Frames Frame


class Frame

Large table of data.

Acts as a proxy object to a frame of data on the server, with properties and functions to operate on that frame.

Attributes

column_names Column identifications in the current frame.
last_read_date Last time this frame’s data was accessed.
name Set or get the name of the frame object.
row_count Number of rows in the current frame.
schema Current frame column names and types.
status Current frame life cycle status.

Methods

__init__(self[, source, name, _info]) Create a Frame/frame.
add_columns(self, func, schema[, columns_accessed]) Add columns to current frame.
append(self, data) Adds more data to the current frame.
assign_sample(self, sample_percentages[, sample_labels, ...]) Randomly group rows into user-defined classes.
bin_column(self, column_name, cutoffs[, include_lowest, strict_binning, ...]) Classify data into user-defined groups.
bin_column_equal_depth(self, column_name[, num_bins, ...]) Classify column into groups with the same frequency.
bin_column_equal_width(self, column_name[, num_bins, ...]) Classify column into same-width groups.
categorical_summary(self, *column_inputs) [ALPHA] Compute a summary of the data in a column(s) for categorical or numerical data types.
classification_metrics(self, label_column, pred_column[, ...]) Model statistics of accuracy, precision, and others.
column_median(self, data_column[, weights_column]) Calculate the (weighted) median of a column.
column_mode(self, data_column[, weights_column, max_modes_returned]) Evaluate the weights assigned to rows.
column_summary_statistics(self, data_column[, ...]) Calculate multiple statistics for a column.
copy(self[, columns, where, name]) Create new frame from current frame.
correlation(self, data_column_names) Calculate correlation for two columns of current frame.
correlation_matrix(self, data_column_names[, matrix_name]) Calculate correlation matrix for two or more columns.
count(self, where) Counts the number of rows which meet given criteria.
covariance(self, data_column_names) Calculate covariance for exactly two columns.
covariance_matrix(self, data_column_names[, matrix_name]) Calculate covariance matrix for two or more columns.
cumulative_percent(self, sample_col) [BETA] Add column to frame with cumulative percent sum.
cumulative_sum(self, sample_col) [BETA] Add column to frame with cumulative percent sum.
daal_pca(self, column_names[, method]) [ALPHA] <Missing Doc>
dot_product(self, left_column_names, right_column_names, ...[, ...]) [ALPHA] Calculate dot product for each row in current frame.
download(self[, n, offset, columns]) Download frame data from the server into client workspace as a pandas dataframe
drop_columns(self, columns) Remove columns from the frame.
drop_duplicates(self[, unique_columns]) Modify the current frame, removing duplicate rows.
drop_rows(self, predicate) Erase any row in the current frame which qualifies.
ecdf(self, column[, result_frame_name]) Builds new frame with columns for data and distribution.
entropy(self, data_column[, weights_column]) Calculate the Shannon entropy of a column.
export_to_csv(self, folder_name[, separator, count, offset]) Write current frame to HDFS in csv format.
export_to_hbase(self, table_name[, key_column_name, family_name]) Write current frame to HBase table.
export_to_hive(self, table_name) Write current frame to Hive table.
export_to_jdbc(self, table_name[, connector_type, url, driver_name, ...]) Write current frame to JDBC table.
export_to_json(self, folder_name[, count, offset]) Write current frame to HDFS in JSON format.
filter(self, predicate) Select all rows which satisfy a predicate.
flatten_column(self, column[, delimiter]) [DEPRECATED] Note that flatten_column() has been deprecated.

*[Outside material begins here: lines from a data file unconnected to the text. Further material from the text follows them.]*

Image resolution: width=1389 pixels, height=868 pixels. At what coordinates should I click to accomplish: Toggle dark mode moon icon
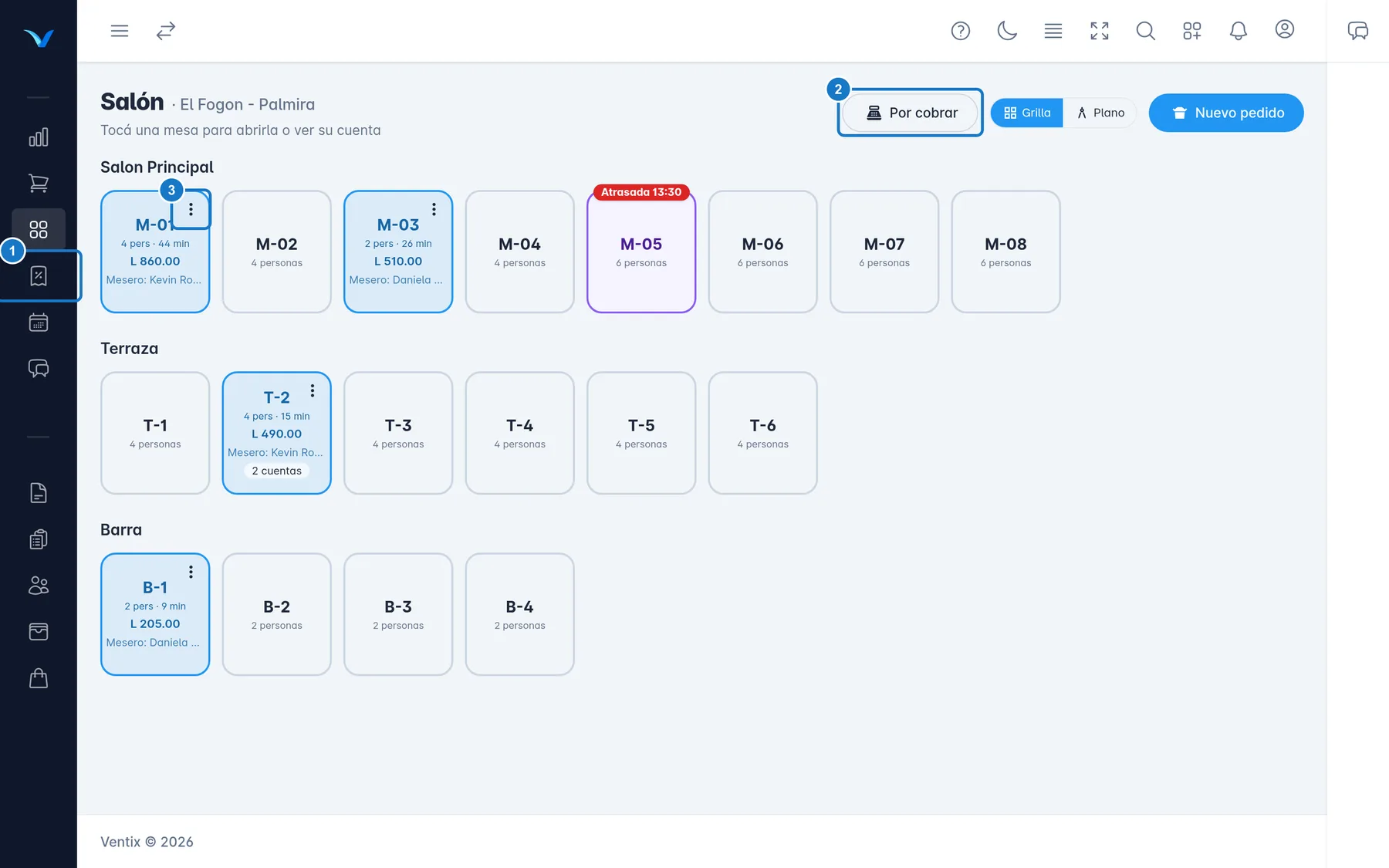1007,31

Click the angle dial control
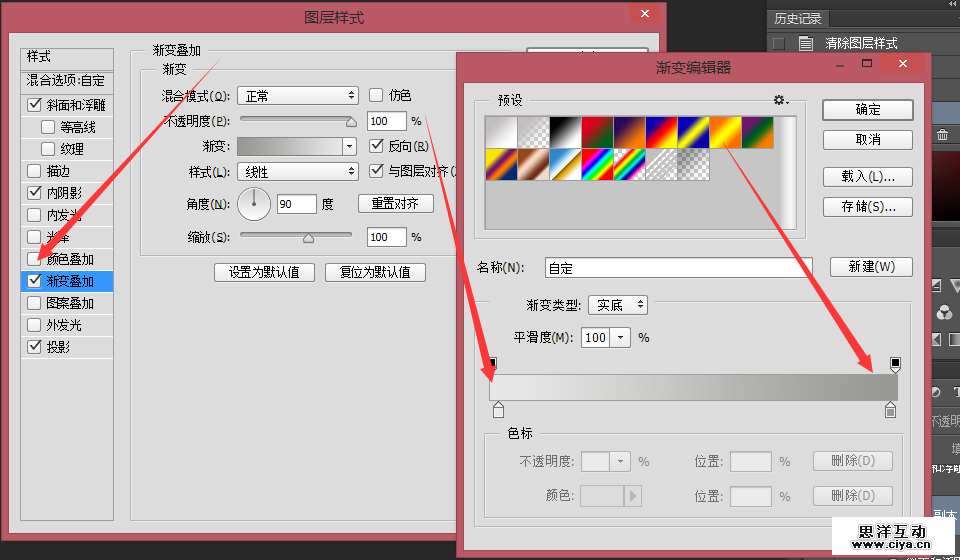[x=254, y=204]
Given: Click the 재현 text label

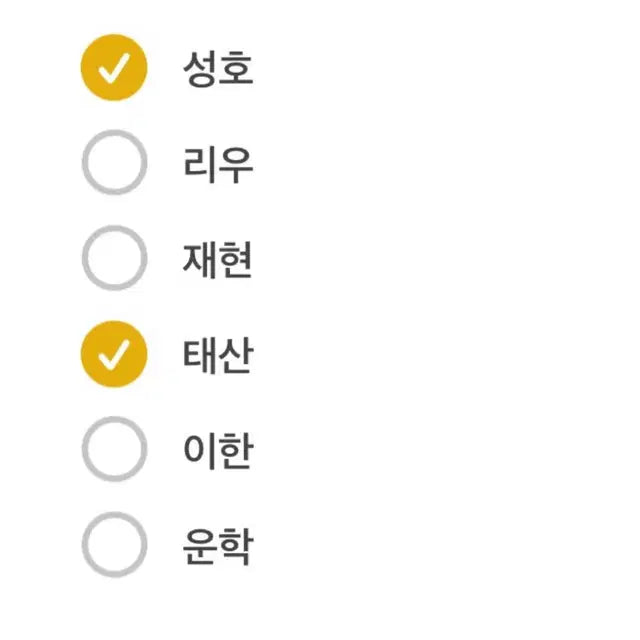Looking at the screenshot, I should 217,259.
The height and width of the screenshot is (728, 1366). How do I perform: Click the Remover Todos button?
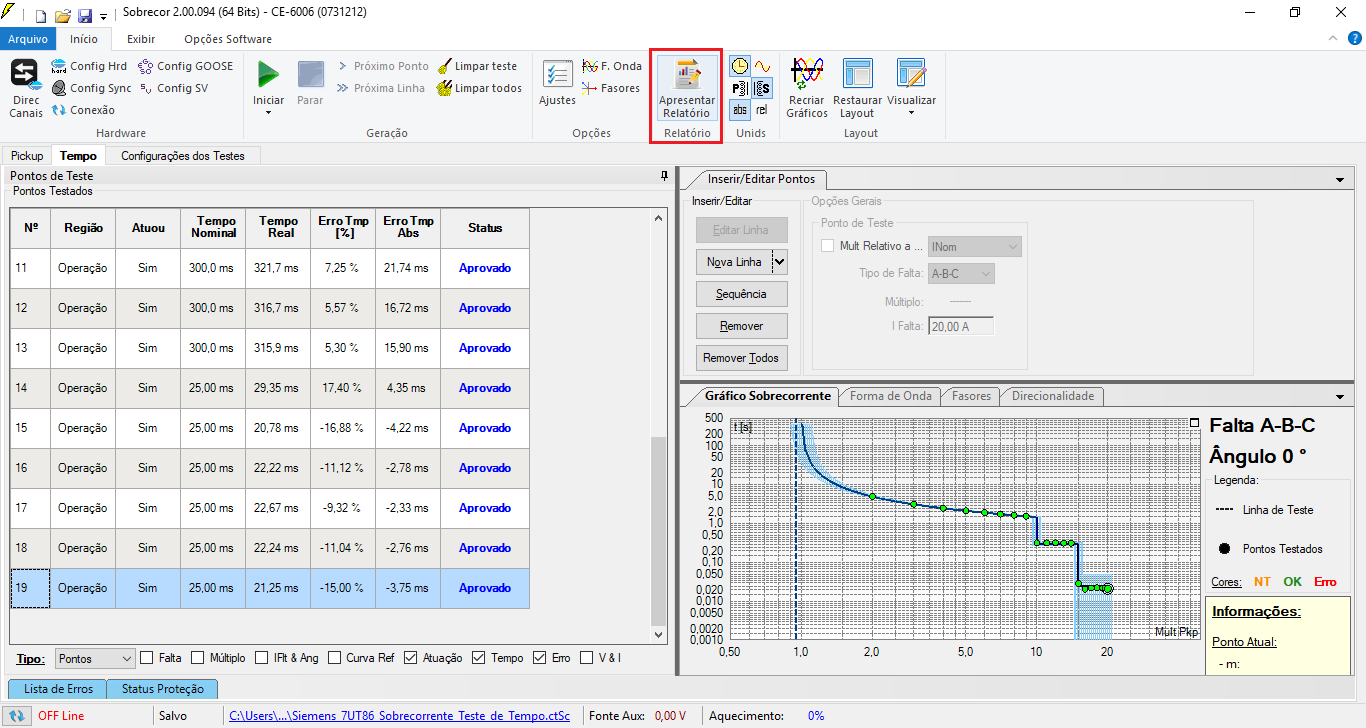pos(741,358)
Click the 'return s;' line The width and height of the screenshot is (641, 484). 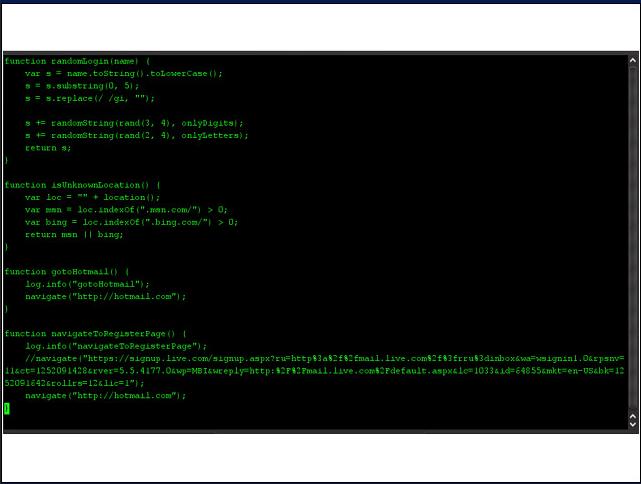tap(48, 148)
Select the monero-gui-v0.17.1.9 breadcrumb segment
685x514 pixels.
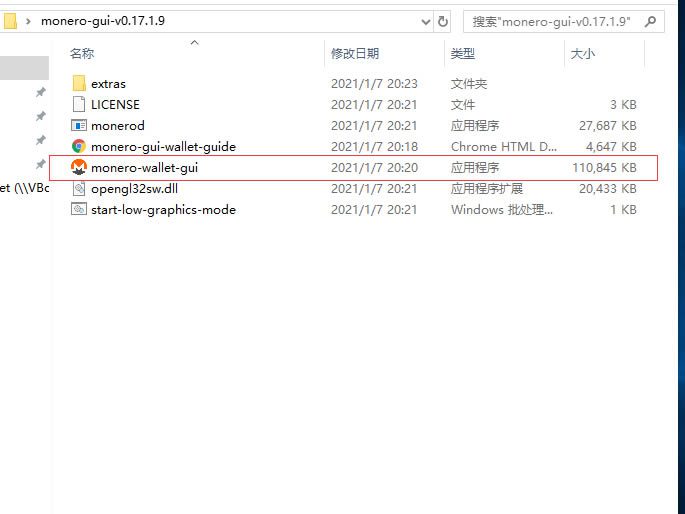point(103,21)
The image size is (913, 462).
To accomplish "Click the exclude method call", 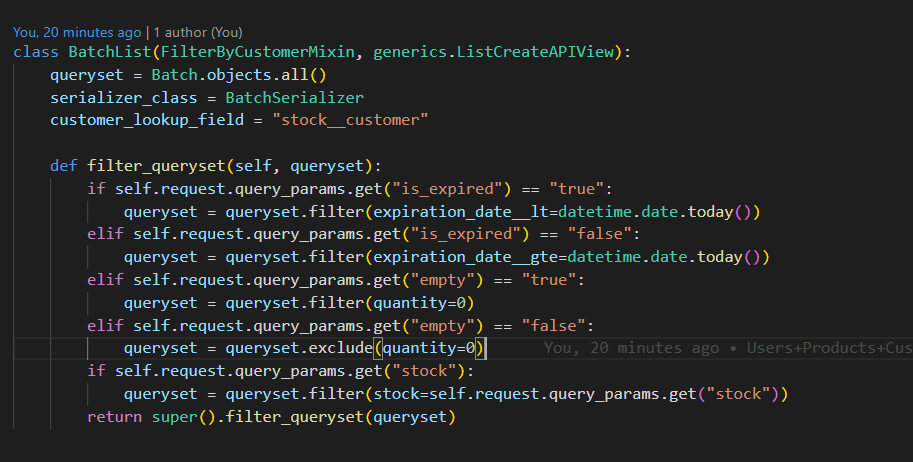I will pyautogui.click(x=338, y=348).
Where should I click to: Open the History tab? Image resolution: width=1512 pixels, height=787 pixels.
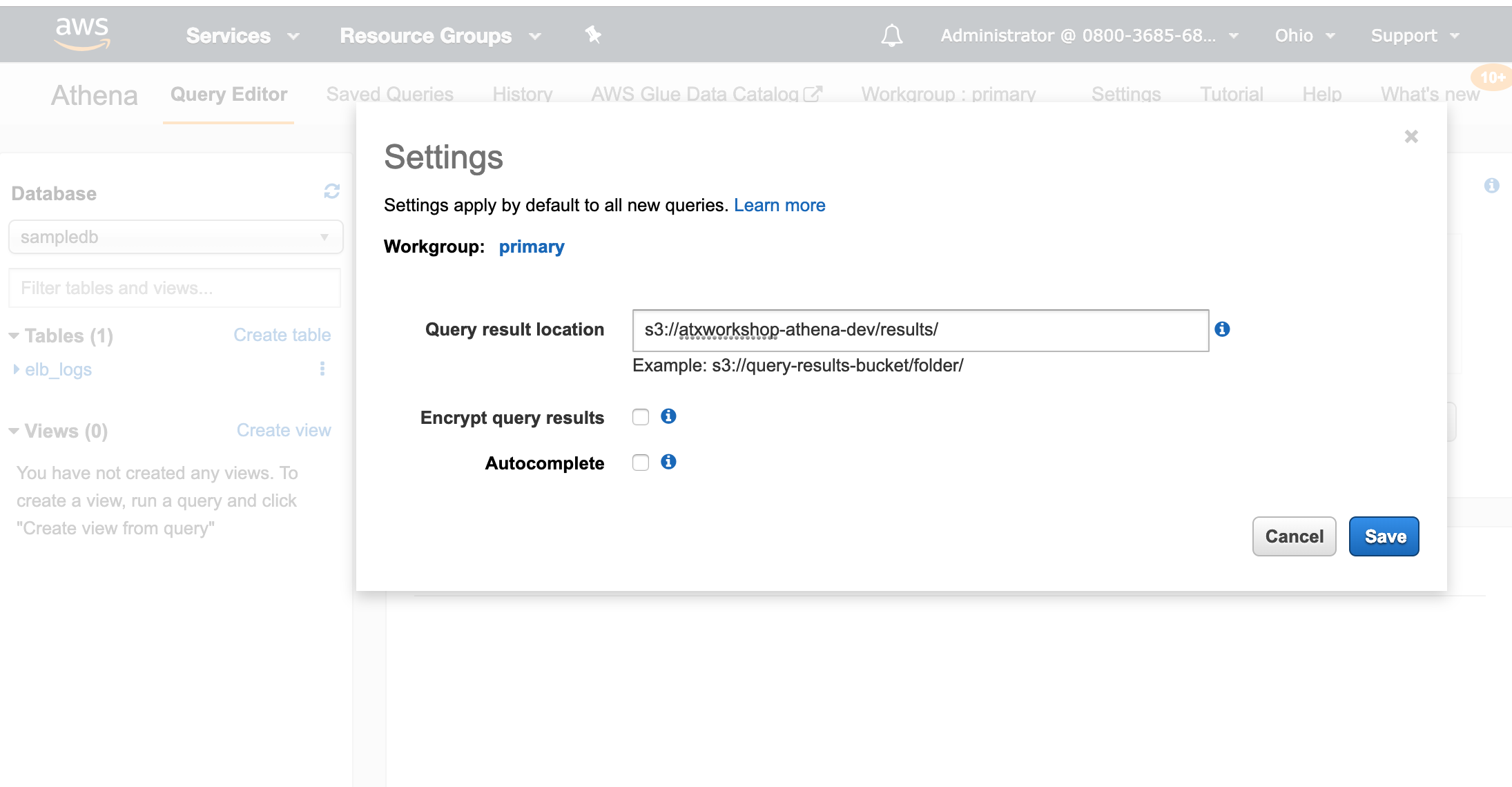(522, 94)
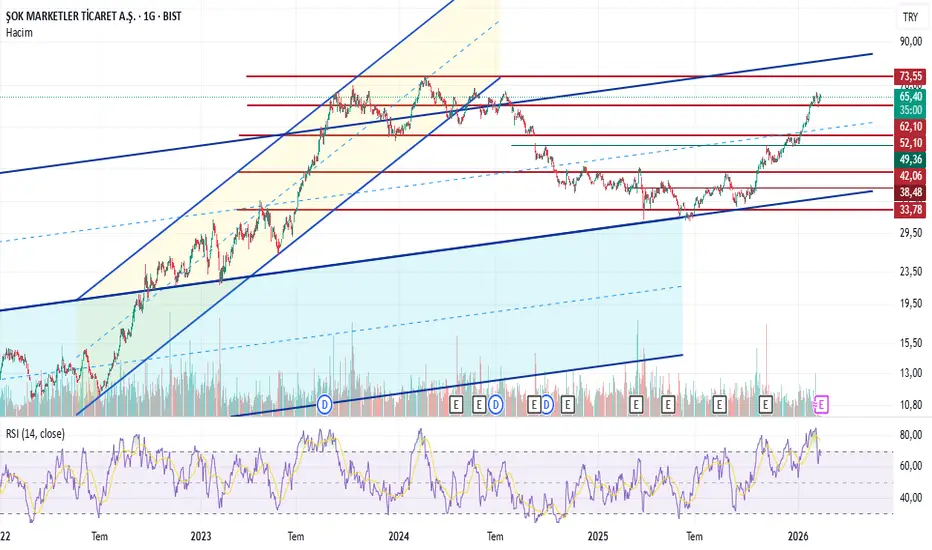Click the earnings E marker just before 2025
This screenshot has height=550, width=932.
click(568, 405)
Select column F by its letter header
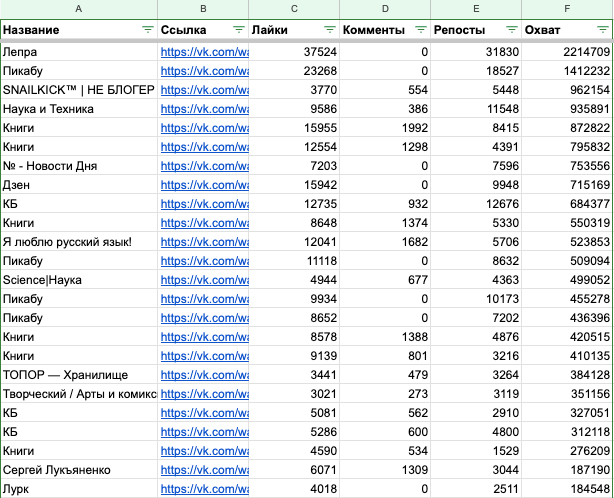614x498 pixels. coord(568,8)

Use flatten_columns() instead.
flatten_columns(self, columns[, delimiters]) Spread data to multiple rows based on cell data.
get_error_frame(self) Get a frame with error recordings.
group_by(self, group_by_columns, *aggregation_arguments) [BETA] Create summarized frame.
helloworld(self[, msg]) This is a Hello World Plugin for Frame.
histogram(self, column_name[, num_bins, weight_column_name, bin_type]) [BETA] Compute the histogram for a column in a frame.
inspect(self[, n, offset, columns, wrap, truncate, round, width, margin, ...]) Pretty-print of the frame data
join(self, right, left_on[, right_on, how, name]) [BETA] Join operation on one or two frames, creating a new frame.
mapreducewordcount(self, input_dir, output_dir) Counts and reports the top 10 words across all columns with string data in a frame.
quantiles(self, column_name, quantiles) New frame with Quantiles and their values.
rename_columns(self, names) Rename columns
sort(self, columns[, ascending]) [BETA] Sort the data in a frame.
sorted_k(self, k, column_names_and_ascending[, reduce_tree_depth]) [ALPHA] Get a sorted subset of the data.
take(self, n[, offset, columns]) Get data subset.
tally(self, sample_col, count_val) [BETA] Count number of times a value is seen.
tally_percent(self, sample_col, count_val) [BETA] Compute a cumulative percent count.
top_k(self, column_name, k[, weights_column]) Most or least frequent column values.
unflatten_column(self, columns[, delimiter]) [DEPRECATED] Note that unflatten_column() has been deprecated. Use unflatten_columns() instead.
unflatten_columns(self, columns[, delimiter]) Compacts data from multiple rows based on cell data.
wordcount(self) Counts and reports the top 10 words across all columns with string data in a frame.
__init__(self, source=None, name=None)

Create a Frame/frame.

Parameters:

source : CsvFile | Frame (default=None)

A source of initial data.

name : str (default=None)

The name of the newly created frame. Default is None.

Notes

A frame with no name is subject to garbage collection.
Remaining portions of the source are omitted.